# Cabinet grade plywood in North-Central AR?



## Dryfly (Nov 6, 2010)

Hello all,
I new to the forum and really like the way you have welcomed me. So inviting 

I live in North Central Arkansas, right on the MO line, and smack-dab in the middle. 2 hrs from Springfield, MO. I'm looking for some 3/4" cabinet grade plywood as well as some 1/4" qtr sawn white oak plwd. For a kitchen cabinet project. Does anyone on the forum live in this region and have any idea where I might be able to buy some? I moved here a few years ago and don't know where I would find it. The stock at the big box home centers isn't even close to what I want.

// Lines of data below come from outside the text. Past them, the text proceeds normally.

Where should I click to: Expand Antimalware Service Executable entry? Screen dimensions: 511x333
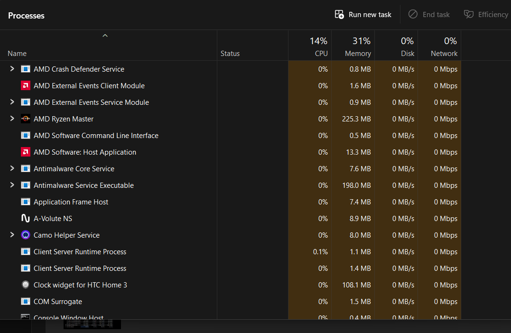tap(12, 185)
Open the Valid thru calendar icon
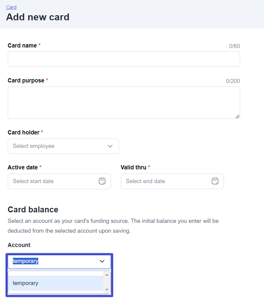This screenshot has width=264, height=299. [x=215, y=181]
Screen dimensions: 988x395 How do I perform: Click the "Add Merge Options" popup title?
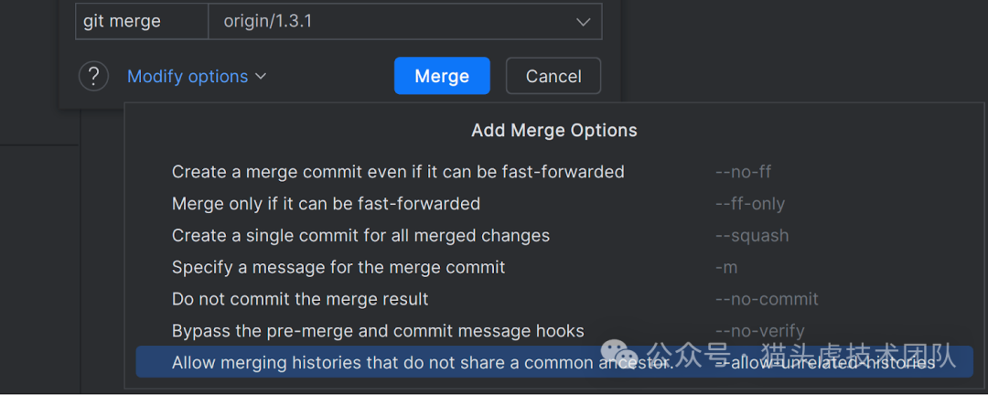point(554,131)
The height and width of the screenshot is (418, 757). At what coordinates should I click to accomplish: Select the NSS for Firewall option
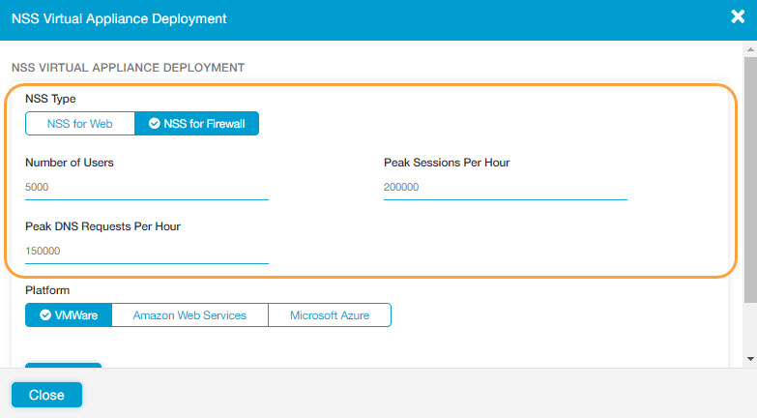[196, 124]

Thanks, in advance for the help.


----------



## Rick Dennington (Aug 27, 2009)

Greetings Denis:
I live in Lakeview, Ar. just past the Bull Shoals Dam going to Mt. Home. You can go to my home and look up my info on my page, and also take a look at my woodshop. We are practically neighbors (some 15-18 miles apart). I don't know of any place around here where you can get cabinet-grade ply w/o ordering it. I have a couple of places I get my ply. One is Hogans Woods in Little Rock. If you buy $300 worth of materials (woods) from them, they will deliver it free to your door. Nothing in Mt. Home that I know of, unless you try some cabinet shops. I haven't used cabinet-grade, but I get oak, BBply, and other woods from around the area. I have 2-3 places to order hardwoods, also. Drop me a PM and I"ll give you some information on woods if you need it. Glad you made it to Ljs. A good source for imformation on woodworking… See ya, neighbor…!!!!!


----------



## DrDirt (Feb 26, 2008)

See about deliver from Liberty Hardwoods in Kansas City MO. Their retail division is Metro Hardwoods in Independence, MO.

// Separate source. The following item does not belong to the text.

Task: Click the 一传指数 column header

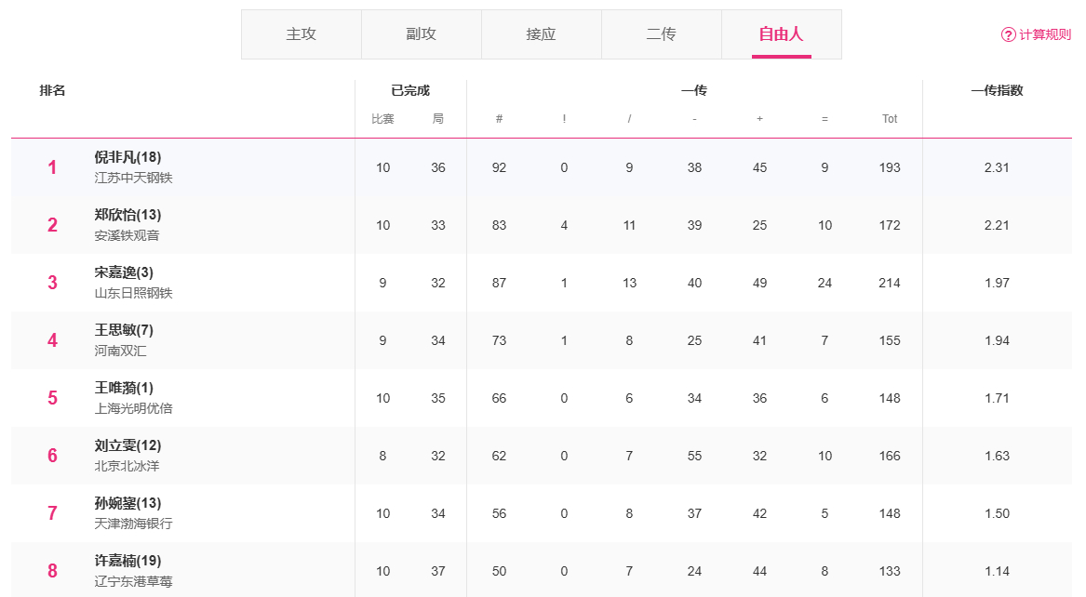Action: point(997,91)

http://www.metrohardwoodsinc.com/

Good price, good quality and great service form Jeff. They delivered a load of stuff to Salina Kansas, ~180 miles from them for 40 bucks but I think they deliver in this area (Crestwood Cabinets). Basically Liberty Hardwoods is a large wholesaler - so you cannot pick through the boards - just order and get it. Metro Hardwoods is more service oriented, and is now starting to offer classes in their store in Independence, MO. WHen I got my delivery (From MEtro hardwoods) it was on a Liberty Hardwoods truck, so they might Piggyback stuff to you.


----------



## BillWhite (Jul 23, 2007)

Hogan is a very good supplier. They know thier stuff.
Bill


----------



## ajosephg (Aug 25, 2008)

You might also give UTC Hardwoods in Springfield, MO a call.

Welcome to Lumberjocks from NW Arkyland.


----------